10. Welke waarheden leerden de Bijbelonderzoekers betreffende de doop, het onderscheid tussen geestelijken en leken, en de Gedachtenisviering van Christus’ dood?
10 De Bijbelonderzoekers leerden dat de schriftuurlijke doop niet wordt voltrokken doordat baby’s besprenkeld worden, maar dat in overeenstemming met Jezus’ gebod in Mattheüs 28:19, 20 gelovigen die onderwezen zijn, ondergedompeld moeten worden. Zij gingen inzien dat er geen schriftuurlijke basis is voor het onderscheid tussen geestelijken en leken (Mattheüs 23:8-10). Integendeel, alle christenen moeten predikers van het goede nieuws zijn (Handelingen 1:8). De Bijbelonderzoekers beseften dat de Gedachtenisviering van Christus’ dood slechts eenmaal per jaar gehouden diende te worden, op 14 Nisan. Tevens zagen zij dat Pasen een heidens feest is. Bovendien vertrouwden die gezalfden er zozeer op dat God hun werk steunde, dat zij nooit collectes hielden (Mattheüs 10:8). Vanaf het vroegste begin begrepen zij dat christenen volgens bijbelse beginselen moesten leven, waartoe het aankweken van de vrucht van Gods heilige geest behoort. — Galaten 5:22, 23.
Steeds meer lichtflitsen
11. Welk licht werd er geworpen op de opdracht die een christen heeft en op Jezus’ gelijkenis van de schapen en de bokken?

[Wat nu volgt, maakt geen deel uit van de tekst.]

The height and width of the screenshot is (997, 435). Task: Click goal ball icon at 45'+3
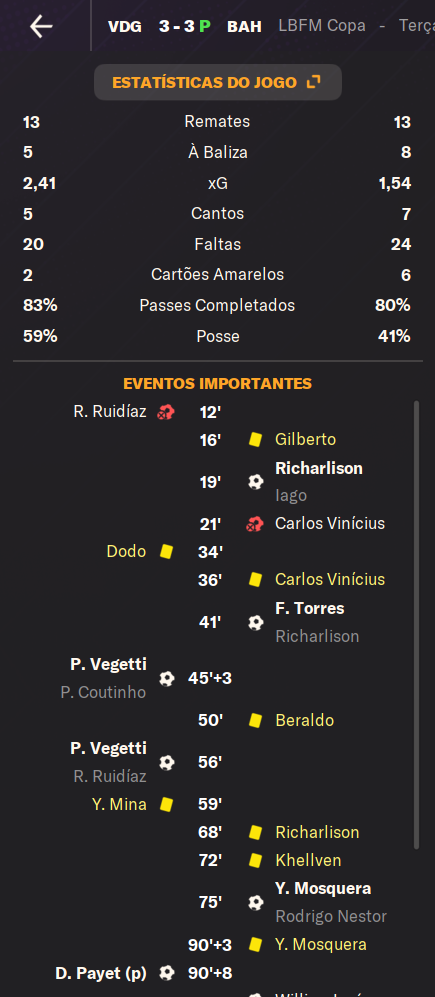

11 Vooral sinds 1919 zijn Jehovah’s dienstknechten gezegend met steeds meer lichtflitsen. Wat een heldere lichtflits kwam er tijdens het in 1922 in Cedar Point gehouden congres toen J. F. Rutherford, de tweede president van het Wachttorengenootschap, krachtig liet uitkomen dat de voornaamste verplichting die op Jehovah’s dienstknechten rust de verkondiging van Gods koninkrijk is. Hij zei: „Verkondigt, verkondigt, verkondigt de Koning en zijn koninkrijk”! Slechts één jaar later werd er helder licht geworpen op de gelijkenis van de schapen en de bokken. Er werd ingezien dat deze profetie vervuld zou worden in de huidige dag des Heren, niet in de toekomst tijdens het Millennium, zoals eerder was gedacht. Gedurende het Millennium zouden de broeders van Christus niet ziek zijn, noch zouden zij gevangenzitten. Bovendien zal het aan het einde van het Millennium Jehovah God zijn die oordeelt, niet Jezus Christus. — Mattheüs 25:31-46.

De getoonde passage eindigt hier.